:: SELECTED PASSAGE ::
====

By Tracie Mitchell
Staff Writer 

Dick Stenbakken returns to Worland for special performance

 

March 12, 2016

Courtesy

Dick Stenbakken portrays the centurion who was in charge of the Crucifixion and guarding Jesus's tomb. He will be performing the centurion during his Faces around the Cross presentation March 31 - April 2 at the Worland High School in the little theater.

WORLAND – Dick Stenbakken, Seventh-day Adventist pastor in Worland from 1965-1969 will be returning to Worland to perform "Faces around the Cross", March 31- April 2. Faces around the Cross is a first-person narrative given from the perspective of people who were around for the Crucifixion of Jesus.

Some of the characters are John, the Centurion and Judas. "I don't use a script or memorize lines, I allow the character to tell their story through me," Faces around the Cross presenter Stenbakken said

"I am doing John, old John and the way the events of Easter changed his life. I am also going to do Judas, who experienced some of the same things that John did, but was too full of himself to allow God to work in his life. I also tell the story of the Crucifixion and Resurrection from the point of view of the centurion," Stenbakken said. "I take a little editorial liberty with the centurion. Soldiers were posted at the tomb and from my military experience, if I was in charge of the Crucifixion and this man was the Son of God, when they wanted to post a guard, part of me would say, 'I have to see how this turns out.' So I have him volunteer, so he witnesses the Resurrection as well as the death."

====

:: THE RECORDS ::
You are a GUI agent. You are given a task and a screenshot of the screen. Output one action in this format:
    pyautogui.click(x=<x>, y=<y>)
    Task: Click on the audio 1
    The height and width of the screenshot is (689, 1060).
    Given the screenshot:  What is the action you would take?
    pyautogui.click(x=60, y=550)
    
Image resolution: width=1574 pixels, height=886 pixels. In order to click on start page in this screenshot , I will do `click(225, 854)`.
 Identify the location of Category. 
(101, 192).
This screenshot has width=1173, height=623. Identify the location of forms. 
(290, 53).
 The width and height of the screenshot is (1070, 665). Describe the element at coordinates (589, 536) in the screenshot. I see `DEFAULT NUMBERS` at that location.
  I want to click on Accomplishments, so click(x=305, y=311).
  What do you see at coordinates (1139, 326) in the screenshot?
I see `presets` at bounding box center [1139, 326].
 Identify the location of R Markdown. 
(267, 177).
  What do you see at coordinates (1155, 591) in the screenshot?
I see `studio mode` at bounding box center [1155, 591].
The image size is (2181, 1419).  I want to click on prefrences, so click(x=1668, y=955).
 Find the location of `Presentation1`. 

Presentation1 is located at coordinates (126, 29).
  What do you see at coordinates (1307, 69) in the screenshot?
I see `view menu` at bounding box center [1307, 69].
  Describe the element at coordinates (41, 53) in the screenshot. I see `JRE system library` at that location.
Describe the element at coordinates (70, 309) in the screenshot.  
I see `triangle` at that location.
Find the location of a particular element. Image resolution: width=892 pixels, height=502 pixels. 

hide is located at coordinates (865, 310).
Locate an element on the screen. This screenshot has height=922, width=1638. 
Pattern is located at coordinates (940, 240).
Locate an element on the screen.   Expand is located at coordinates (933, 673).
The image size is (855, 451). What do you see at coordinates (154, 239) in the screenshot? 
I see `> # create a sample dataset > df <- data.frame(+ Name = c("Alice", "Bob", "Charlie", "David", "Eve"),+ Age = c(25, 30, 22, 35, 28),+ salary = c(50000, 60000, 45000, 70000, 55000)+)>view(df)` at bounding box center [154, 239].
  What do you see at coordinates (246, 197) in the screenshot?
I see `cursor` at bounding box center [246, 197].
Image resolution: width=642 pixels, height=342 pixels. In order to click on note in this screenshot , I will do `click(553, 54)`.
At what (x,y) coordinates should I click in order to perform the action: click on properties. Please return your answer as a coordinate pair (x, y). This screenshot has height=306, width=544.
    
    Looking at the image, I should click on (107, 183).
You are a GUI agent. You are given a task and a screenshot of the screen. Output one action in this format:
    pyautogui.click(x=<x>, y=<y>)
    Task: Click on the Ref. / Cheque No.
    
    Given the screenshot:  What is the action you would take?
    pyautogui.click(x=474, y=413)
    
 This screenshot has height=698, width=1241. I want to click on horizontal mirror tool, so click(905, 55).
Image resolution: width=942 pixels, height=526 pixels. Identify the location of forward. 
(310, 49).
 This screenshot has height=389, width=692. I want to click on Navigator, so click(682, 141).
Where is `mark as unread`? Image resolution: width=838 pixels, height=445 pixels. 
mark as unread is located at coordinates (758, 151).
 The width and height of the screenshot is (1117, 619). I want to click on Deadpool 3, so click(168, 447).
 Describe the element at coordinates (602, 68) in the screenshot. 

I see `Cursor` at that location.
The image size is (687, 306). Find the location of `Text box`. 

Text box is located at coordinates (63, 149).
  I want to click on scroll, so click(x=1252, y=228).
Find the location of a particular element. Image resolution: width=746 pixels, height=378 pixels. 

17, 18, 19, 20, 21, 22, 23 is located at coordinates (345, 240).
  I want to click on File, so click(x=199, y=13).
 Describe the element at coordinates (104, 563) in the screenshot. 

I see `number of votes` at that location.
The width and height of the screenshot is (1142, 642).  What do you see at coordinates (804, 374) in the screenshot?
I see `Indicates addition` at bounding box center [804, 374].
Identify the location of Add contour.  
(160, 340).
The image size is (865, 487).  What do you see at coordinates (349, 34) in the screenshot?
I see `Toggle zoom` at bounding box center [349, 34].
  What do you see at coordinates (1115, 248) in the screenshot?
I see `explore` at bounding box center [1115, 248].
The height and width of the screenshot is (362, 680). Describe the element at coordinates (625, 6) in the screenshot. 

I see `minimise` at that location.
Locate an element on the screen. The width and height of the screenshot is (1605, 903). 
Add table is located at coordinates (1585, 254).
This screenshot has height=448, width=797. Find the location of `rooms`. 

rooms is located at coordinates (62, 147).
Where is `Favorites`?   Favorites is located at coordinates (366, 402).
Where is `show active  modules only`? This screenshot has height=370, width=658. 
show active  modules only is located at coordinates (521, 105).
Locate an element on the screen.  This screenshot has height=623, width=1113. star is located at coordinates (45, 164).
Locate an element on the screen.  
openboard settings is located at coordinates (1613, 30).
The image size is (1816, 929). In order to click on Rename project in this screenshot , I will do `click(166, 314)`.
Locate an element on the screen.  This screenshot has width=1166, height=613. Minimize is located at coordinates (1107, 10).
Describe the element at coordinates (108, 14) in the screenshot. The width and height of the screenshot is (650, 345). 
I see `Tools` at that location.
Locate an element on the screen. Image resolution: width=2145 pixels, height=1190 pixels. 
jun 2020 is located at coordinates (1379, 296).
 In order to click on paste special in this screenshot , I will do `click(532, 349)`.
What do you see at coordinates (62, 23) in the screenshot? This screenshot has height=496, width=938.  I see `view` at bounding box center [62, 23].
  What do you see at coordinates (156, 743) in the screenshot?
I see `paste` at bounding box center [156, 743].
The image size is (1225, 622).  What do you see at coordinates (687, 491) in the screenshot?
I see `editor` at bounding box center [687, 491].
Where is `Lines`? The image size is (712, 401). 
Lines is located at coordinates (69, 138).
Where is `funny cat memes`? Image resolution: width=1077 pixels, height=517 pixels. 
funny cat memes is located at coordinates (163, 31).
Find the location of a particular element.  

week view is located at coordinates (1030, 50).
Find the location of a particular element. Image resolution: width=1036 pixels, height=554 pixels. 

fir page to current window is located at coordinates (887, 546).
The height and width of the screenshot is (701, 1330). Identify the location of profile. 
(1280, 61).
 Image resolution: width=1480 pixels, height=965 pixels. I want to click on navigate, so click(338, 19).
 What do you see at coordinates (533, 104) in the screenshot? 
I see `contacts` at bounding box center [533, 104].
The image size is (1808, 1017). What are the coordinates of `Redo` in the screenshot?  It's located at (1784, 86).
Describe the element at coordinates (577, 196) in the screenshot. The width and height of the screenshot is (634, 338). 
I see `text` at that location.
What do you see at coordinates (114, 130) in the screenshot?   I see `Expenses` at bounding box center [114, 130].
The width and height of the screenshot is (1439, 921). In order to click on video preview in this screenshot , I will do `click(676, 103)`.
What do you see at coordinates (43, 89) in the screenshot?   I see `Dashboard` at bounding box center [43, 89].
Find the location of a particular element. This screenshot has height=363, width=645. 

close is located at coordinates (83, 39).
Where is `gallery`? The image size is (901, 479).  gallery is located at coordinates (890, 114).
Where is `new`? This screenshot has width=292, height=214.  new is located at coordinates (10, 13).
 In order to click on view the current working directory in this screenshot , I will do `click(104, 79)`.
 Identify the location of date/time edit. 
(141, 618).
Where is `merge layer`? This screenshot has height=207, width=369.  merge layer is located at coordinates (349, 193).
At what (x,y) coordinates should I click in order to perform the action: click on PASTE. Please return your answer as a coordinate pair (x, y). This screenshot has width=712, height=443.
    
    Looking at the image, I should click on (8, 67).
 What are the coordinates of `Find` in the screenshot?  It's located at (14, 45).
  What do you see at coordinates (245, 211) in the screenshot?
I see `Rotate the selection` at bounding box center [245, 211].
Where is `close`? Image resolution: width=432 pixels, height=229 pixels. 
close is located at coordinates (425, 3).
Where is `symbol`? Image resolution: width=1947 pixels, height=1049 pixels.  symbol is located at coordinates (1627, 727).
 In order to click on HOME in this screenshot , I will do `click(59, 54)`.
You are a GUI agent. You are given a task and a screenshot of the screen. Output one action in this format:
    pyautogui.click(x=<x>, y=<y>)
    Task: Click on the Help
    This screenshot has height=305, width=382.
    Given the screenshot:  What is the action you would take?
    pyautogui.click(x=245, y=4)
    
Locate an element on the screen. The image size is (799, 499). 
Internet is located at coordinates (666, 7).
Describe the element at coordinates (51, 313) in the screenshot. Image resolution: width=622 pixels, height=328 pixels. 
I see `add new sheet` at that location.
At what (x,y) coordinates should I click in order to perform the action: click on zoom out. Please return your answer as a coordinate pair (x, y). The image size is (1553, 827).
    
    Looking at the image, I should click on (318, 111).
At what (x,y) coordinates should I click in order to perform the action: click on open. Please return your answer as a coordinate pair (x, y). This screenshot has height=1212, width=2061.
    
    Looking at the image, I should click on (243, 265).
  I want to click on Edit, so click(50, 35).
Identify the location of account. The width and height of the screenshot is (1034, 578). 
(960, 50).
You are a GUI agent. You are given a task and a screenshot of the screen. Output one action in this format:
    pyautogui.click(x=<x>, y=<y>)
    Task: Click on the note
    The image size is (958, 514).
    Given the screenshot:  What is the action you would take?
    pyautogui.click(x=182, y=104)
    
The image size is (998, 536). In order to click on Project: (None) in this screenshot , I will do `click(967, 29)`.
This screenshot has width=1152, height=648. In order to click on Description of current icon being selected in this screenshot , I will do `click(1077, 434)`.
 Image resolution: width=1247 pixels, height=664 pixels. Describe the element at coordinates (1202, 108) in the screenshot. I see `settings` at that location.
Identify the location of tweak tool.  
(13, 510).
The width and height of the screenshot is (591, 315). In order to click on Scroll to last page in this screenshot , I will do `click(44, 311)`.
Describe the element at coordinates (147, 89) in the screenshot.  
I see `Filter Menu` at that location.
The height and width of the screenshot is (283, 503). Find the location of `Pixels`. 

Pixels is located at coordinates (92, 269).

====

:: EXERCISES TO COMPLETE ::
1. Answer these questions about the article on Dick Stenbakken:
(a) During which years was Stenbakken a Seventh-day Adventist pastor in Worland?
(b) Where will the Faces around the Cross presentation take place?
(c) What does Stenbakken say having the centurion volunteer allows that character to witness?
2. From the rows, copy everything from the line that contains "The image size is (2181, 1419)." down to the line that contains "Looking at the image, I should click on (107, 183).", including both of those lines.

:: TASK-BY-TASK ANSWERS ::
1.
(a) 1965-1969
(b) The little theater at Worland High School
(c) The Resurrection as well as the death

2.
The image size is (2181, 1419).  I want to click on prefrences, so click(x=1668, y=955).
 Find the location of `Presentation1`. 

Presentation1 is located at coordinates (126, 29).
  What do you see at coordinates (1307, 69) in the screenshot?
I see `view menu` at bounding box center [1307, 69].
  Describe the element at coordinates (41, 53) in the screenshot. I see `JRE system library` at that location.
Describe the element at coordinates (70, 309) in the screenshot.  
I see `triangle` at that location.
Find the location of a particular element. Image resolution: width=892 pixels, height=502 pixels. 

hide is located at coordinates (865, 310).
Locate an element on the screen. This screenshot has height=922, width=1638. 
Pattern is located at coordinates (940, 240).
Locate an element on the screen.   Expand is located at coordinates (933, 673).
The image size is (855, 451). What do you see at coordinates (154, 239) in the screenshot? 
I see `> # create a sample dataset > df <- data.frame(+ Name = c("Alice", "Bob", "Charlie", "David", "Eve"),+ Age = c(25, 30, 22, 35, 28),+ salary = c(50000, 60000, 45000, 70000, 55000)+)>view(df)` at bounding box center [154, 239].
  What do you see at coordinates (246, 197) in the screenshot?
I see `cursor` at bounding box center [246, 197].
Image resolution: width=642 pixels, height=342 pixels. In order to click on note in this screenshot , I will do `click(553, 54)`.
At what (x,y) coordinates should I click in order to perform the action: click on properties. Please return your answer as a coordinate pair (x, y). This screenshot has height=306, width=544.
    
    Looking at the image, I should click on (107, 183).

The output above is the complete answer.